● **Task objective**: All the data should come back exactly as it was given.

● **Provided records**:
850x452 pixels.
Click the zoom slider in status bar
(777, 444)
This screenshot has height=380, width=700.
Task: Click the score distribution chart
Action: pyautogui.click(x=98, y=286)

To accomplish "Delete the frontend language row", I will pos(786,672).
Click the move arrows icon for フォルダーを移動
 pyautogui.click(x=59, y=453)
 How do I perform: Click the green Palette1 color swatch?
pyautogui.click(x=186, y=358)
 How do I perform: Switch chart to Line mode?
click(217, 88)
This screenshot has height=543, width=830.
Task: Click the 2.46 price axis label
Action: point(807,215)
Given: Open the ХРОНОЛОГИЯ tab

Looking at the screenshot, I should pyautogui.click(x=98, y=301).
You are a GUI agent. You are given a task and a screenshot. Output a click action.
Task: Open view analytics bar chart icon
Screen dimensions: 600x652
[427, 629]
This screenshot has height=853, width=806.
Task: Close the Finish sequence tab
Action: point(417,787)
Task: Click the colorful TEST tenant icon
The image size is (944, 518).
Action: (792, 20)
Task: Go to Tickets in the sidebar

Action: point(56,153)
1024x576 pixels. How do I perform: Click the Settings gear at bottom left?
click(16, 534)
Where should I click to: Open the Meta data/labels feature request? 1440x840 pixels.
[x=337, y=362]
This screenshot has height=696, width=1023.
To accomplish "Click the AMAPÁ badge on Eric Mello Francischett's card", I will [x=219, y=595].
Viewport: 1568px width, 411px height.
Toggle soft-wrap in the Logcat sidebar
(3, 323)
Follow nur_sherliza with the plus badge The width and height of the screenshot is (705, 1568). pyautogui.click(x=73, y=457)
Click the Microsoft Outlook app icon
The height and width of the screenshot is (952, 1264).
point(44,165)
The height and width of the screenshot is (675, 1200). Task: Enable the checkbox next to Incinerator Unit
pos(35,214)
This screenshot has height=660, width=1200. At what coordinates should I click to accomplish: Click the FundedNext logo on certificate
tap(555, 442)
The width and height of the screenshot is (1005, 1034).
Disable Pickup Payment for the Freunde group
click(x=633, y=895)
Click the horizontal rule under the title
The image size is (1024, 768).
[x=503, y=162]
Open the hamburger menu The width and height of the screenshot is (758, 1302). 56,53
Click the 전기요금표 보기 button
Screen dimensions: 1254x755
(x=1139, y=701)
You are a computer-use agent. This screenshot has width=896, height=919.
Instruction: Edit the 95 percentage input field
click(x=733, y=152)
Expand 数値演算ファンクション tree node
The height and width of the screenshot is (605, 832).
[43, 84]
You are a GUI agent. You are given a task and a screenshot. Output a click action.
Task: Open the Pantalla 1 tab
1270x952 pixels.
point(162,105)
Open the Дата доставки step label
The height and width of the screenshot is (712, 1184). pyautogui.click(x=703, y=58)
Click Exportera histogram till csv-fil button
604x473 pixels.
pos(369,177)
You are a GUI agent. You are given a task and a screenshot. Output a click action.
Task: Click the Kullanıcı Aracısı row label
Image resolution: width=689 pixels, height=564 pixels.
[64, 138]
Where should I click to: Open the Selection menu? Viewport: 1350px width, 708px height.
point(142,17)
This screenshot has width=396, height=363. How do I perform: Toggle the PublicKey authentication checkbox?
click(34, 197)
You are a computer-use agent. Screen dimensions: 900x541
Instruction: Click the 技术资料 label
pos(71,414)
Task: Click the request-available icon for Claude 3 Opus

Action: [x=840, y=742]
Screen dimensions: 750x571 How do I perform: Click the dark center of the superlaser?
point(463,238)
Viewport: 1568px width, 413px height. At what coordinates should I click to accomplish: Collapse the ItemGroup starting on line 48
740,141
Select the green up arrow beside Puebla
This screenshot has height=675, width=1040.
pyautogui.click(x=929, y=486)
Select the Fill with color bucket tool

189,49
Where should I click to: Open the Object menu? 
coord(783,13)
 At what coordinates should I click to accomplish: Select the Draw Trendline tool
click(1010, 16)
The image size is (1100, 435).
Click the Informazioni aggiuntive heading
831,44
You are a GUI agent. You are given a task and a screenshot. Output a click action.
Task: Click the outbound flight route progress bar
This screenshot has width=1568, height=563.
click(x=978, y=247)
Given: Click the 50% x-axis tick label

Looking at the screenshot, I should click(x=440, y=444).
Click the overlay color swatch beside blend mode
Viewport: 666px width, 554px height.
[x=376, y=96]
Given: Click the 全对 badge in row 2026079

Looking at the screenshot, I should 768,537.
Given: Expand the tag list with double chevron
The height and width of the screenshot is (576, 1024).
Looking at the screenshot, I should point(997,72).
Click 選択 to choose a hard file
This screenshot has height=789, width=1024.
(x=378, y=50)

● **Written response**:
850x452 pixels.
Click the zoom slider in status bar
(777, 444)
This screenshot has height=380, width=700.
Task: Click the score distribution chart
Action: pyautogui.click(x=98, y=286)

To accomplish "Delete the frontend language row", I will pos(786,672).
Click the move arrows icon for フォルダーを移動
 pyautogui.click(x=59, y=453)
 How do I perform: Click the green Palette1 color swatch?
pyautogui.click(x=186, y=358)
 How do I perform: Switch chart to Line mode?
click(217, 88)
This screenshot has height=543, width=830.
Task: Click the 2.46 price axis label
Action: point(807,215)
Given: Open the ХРОНОЛОГИЯ tab

Looking at the screenshot, I should pyautogui.click(x=98, y=301).
You are a GUI agent. You are given a task and a screenshot. Output a click action.
Task: Open view analytics bar chart icon
Screen dimensions: 600x652
[427, 629]
This screenshot has height=853, width=806.
Task: Close the Finish sequence tab
Action: point(417,787)
Task: Click the colorful TEST tenant icon
The image size is (944, 518).
Action: (792, 20)
Task: Go to Tickets in the sidebar

Action: point(56,153)
1024x576 pixels. How do I perform: Click the Settings gear at bottom left?
click(16, 534)
Where should I click to: Open the Meta data/labels feature request? 1440x840 pixels.
[x=337, y=362]
This screenshot has height=696, width=1023.
To accomplish "Click the AMAPÁ badge on Eric Mello Francischett's card", I will [x=219, y=595].
Viewport: 1568px width, 411px height.
Toggle soft-wrap in the Logcat sidebar
(3, 323)
Follow nur_sherliza with the plus badge The width and height of the screenshot is (705, 1568). pyautogui.click(x=73, y=457)
Click the Microsoft Outlook app icon
The height and width of the screenshot is (952, 1264).
point(44,165)
The height and width of the screenshot is (675, 1200). Task: Enable the checkbox next to Incinerator Unit
pos(35,214)
This screenshot has height=660, width=1200. At what coordinates should I click to accomplish: Click the FundedNext logo on certificate
tap(555, 442)
The width and height of the screenshot is (1005, 1034).
Disable Pickup Payment for the Freunde group
click(x=633, y=895)
Click the horizontal rule under the title
The image size is (1024, 768).
[x=503, y=162]
Open the hamburger menu The width and height of the screenshot is (758, 1302). 56,53
Click the 전기요금표 보기 button
Screen dimensions: 1254x755
(x=1139, y=701)
You are a computer-use agent. This screenshot has width=896, height=919.
Instruction: Edit the 95 percentage input field
click(x=733, y=152)
Expand 数値演算ファンクション tree node
The height and width of the screenshot is (605, 832).
[43, 84]
You are a GUI agent. You are given a task and a screenshot. Output a click action.
Task: Open the Pantalla 1 tab
1270x952 pixels.
point(162,105)
Open the Дата доставки step label
The height and width of the screenshot is (712, 1184). pyautogui.click(x=703, y=58)
Click Exportera histogram till csv-fil button
604x473 pixels.
pos(369,177)
You are a GUI agent. You are given a task and a screenshot. Output a click action.
Task: Click the Kullanıcı Aracısı row label
Image resolution: width=689 pixels, height=564 pixels.
[64, 138]
Where should I click to: Open the Selection menu? Viewport: 1350px width, 708px height.
point(142,17)
This screenshot has width=396, height=363. How do I perform: Toggle the PublicKey authentication checkbox?
click(34, 197)
You are a computer-use agent. Screen dimensions: 900x541
Instruction: Click the 技术资料 label
pos(71,414)
Task: Click the request-available icon for Claude 3 Opus

Action: [x=840, y=742]
Screen dimensions: 750x571 How do I perform: Click the dark center of the superlaser?
point(463,238)
Viewport: 1568px width, 413px height. At what coordinates should I click to accomplish: Collapse the ItemGroup starting on line 48
740,141
Select the green up arrow beside Puebla
This screenshot has height=675, width=1040.
pyautogui.click(x=929, y=486)
Select the Fill with color bucket tool

189,49
Where should I click to: Open the Object menu? 
coord(783,13)
 At what coordinates should I click to accomplish: Select the Draw Trendline tool
click(1010, 16)
The image size is (1100, 435).
Click the Informazioni aggiuntive heading
831,44
You are a GUI agent. You are given a task and a screenshot. Output a click action.
Task: Click the outbound flight route progress bar
This screenshot has width=1568, height=563.
click(x=978, y=247)
Given: Click the 50% x-axis tick label

Looking at the screenshot, I should click(x=440, y=444).
Click the overlay color swatch beside blend mode
Viewport: 666px width, 554px height.
[x=376, y=96]
Given: Click the 全对 badge in row 2026079

Looking at the screenshot, I should 768,537.
Given: Expand the tag list with double chevron
The height and width of the screenshot is (576, 1024).
Looking at the screenshot, I should point(997,72).
Click 選択 to choose a hard file
This screenshot has height=789, width=1024.
(x=378, y=50)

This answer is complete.